Trots op wie we zijn
14, 15. Wat houdt het in trots te zijn op onze christelijke identiteit?
14 Deze dienstknechten van God waren succesvol omdat ze op een gezonde manier trots waren op hun reputatie bij God. Hoe staat het met ons? Wat houdt het in trots te zijn op onze christelijke identiteit?
15 Allereerst omvat het diepe dankbaarheid dat we tot Jehovah’s naamvolk behoren en Gods zegen en goedkeuring genieten. God twijfelt er niet aan wie hem toebehoren. De apostel Paulus, die in een tijd van grote religieuze verwarring leefde, schreef: „Jehovah kent degenen die hem toebehoren” (2 Timotheüs 2:19; Numeri 16:5). Jehovah is trots op degenen „die hem toebehoren”. Hij verklaart: „Wie u aanraakt, raakt mijn oogappel aan” (Zacharia 2:8). Het is duidelijk dat Jehovah ons liefheeft. En wij op onze beurt moeten diepe liefde voor hem koesteren. Daarop moet onze band met God gebaseerd zijn.

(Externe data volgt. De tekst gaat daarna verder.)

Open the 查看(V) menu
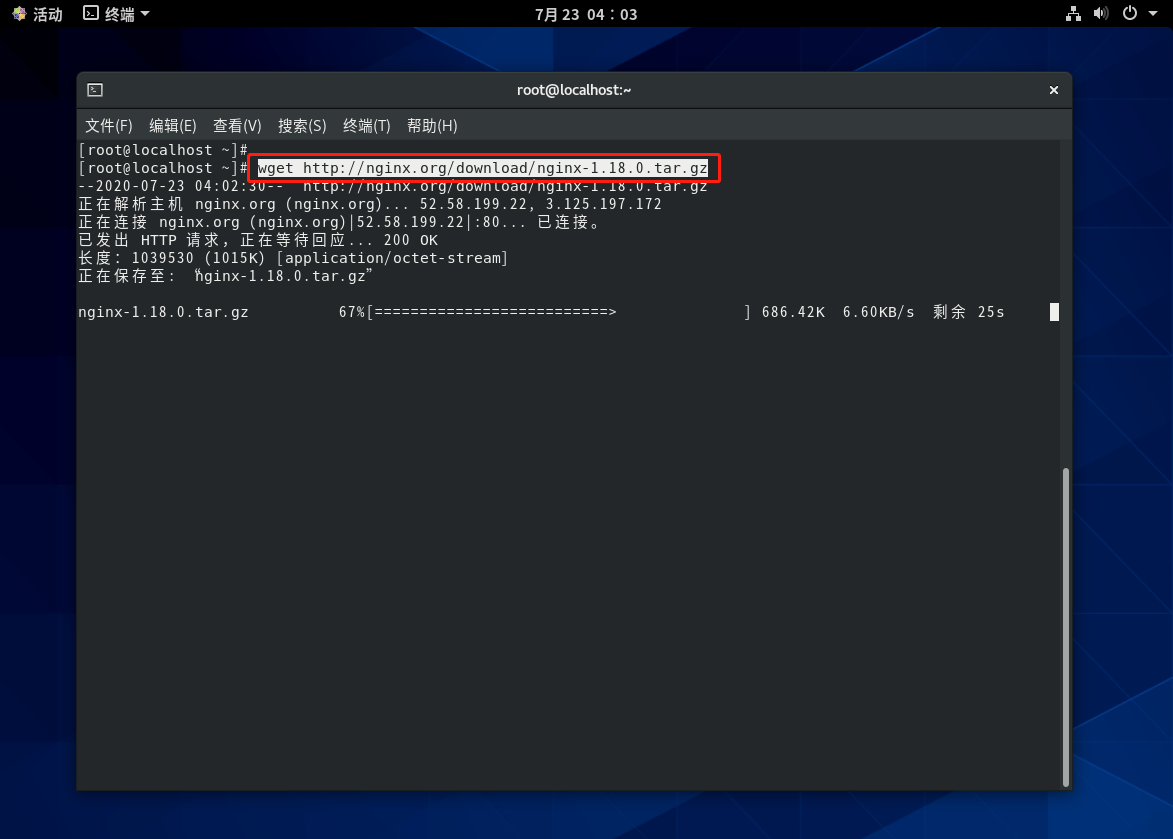The image size is (1173, 839). point(237,126)
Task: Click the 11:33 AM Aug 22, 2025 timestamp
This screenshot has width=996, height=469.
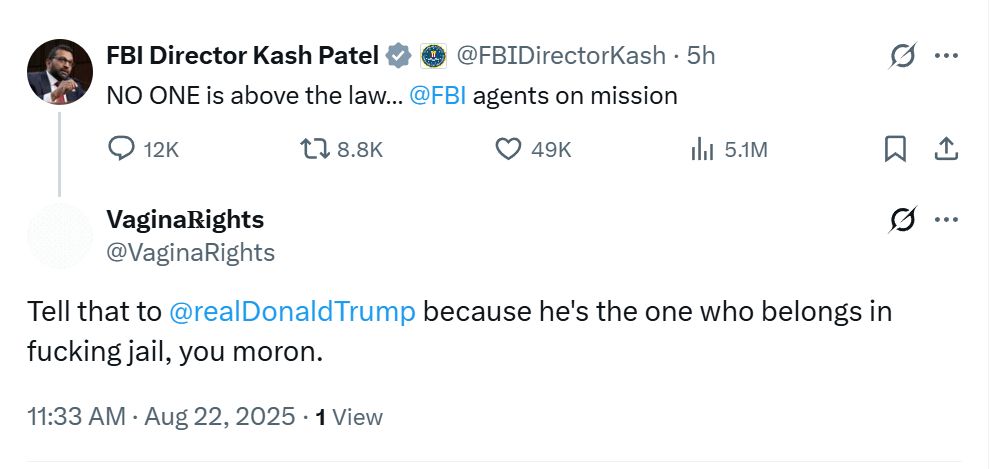Action: (x=161, y=416)
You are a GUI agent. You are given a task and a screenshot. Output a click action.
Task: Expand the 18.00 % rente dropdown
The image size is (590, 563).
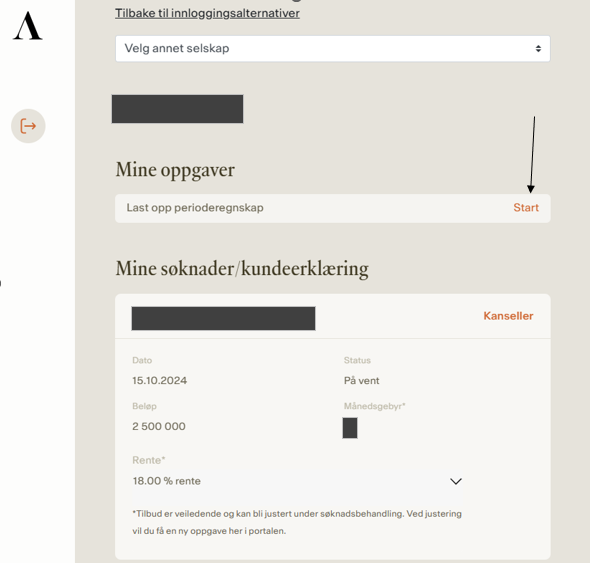[x=297, y=481]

Paulus merkte op: „Indien iemand God liefheeft, die wordt door hem gekend.” — 1 Korinthiërs 8:3.
16, 17. Waarom kunnen christenen, jong en oud, trots zijn op hun geestelijke erfgoed?

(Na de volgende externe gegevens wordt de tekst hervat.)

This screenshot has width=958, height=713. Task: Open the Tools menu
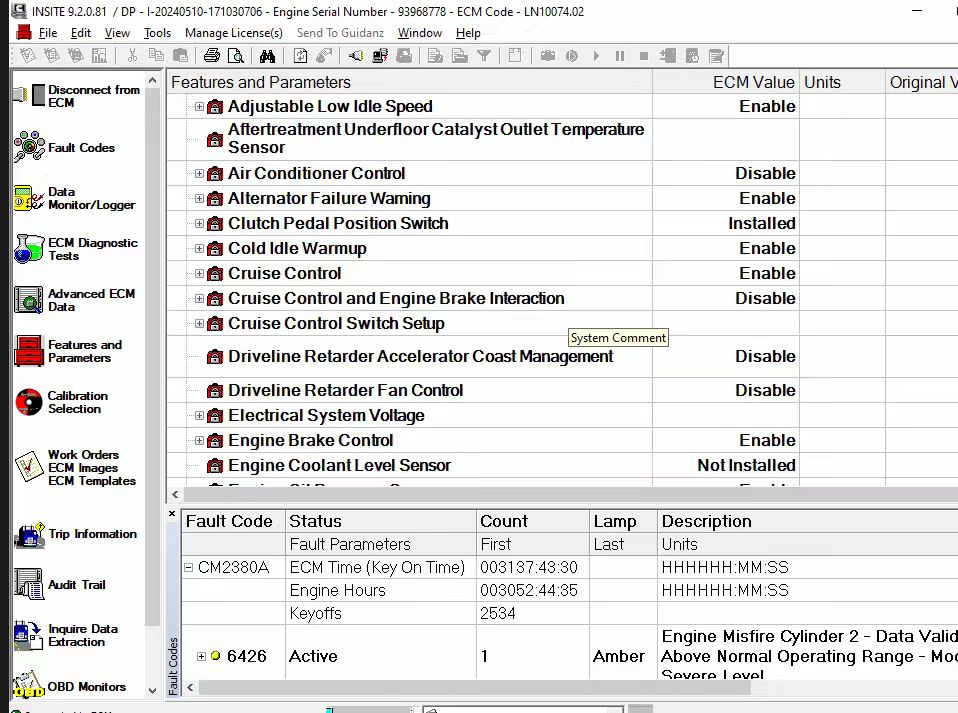point(157,33)
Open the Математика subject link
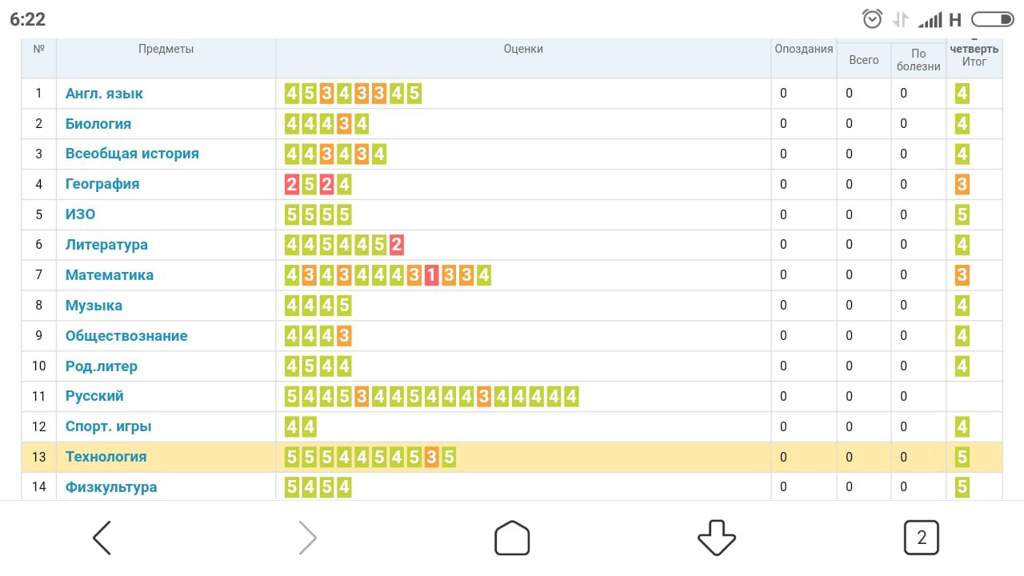1024x576 pixels. pos(109,275)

16 Jonge mensen die als Jehovah’s Getuigen zijn grootgebracht, doen er goed aan te onderzoeken of hun christelijke identiteit met de jaren meer en meer gebaseerd raakt op een persoonlijke band met God. Het geloof van hun ouders is daarvoor niet genoeg. Voor elke dienstknecht van God geldt wat Paulus schreef: „Hij staat of valt voor zijn eigen meester.” En dus vervolgt Paulus: „Zo zal dan een ieder van ons voor zichzelf rekenschap afleggen aan God” (Romeinen 14:4, 12). Het ligt voor de hand dat een halfslachtige voortzetting van de gezinstraditie niet genoeg is om een langdurige nauwe band met Jehovah in stand te houden.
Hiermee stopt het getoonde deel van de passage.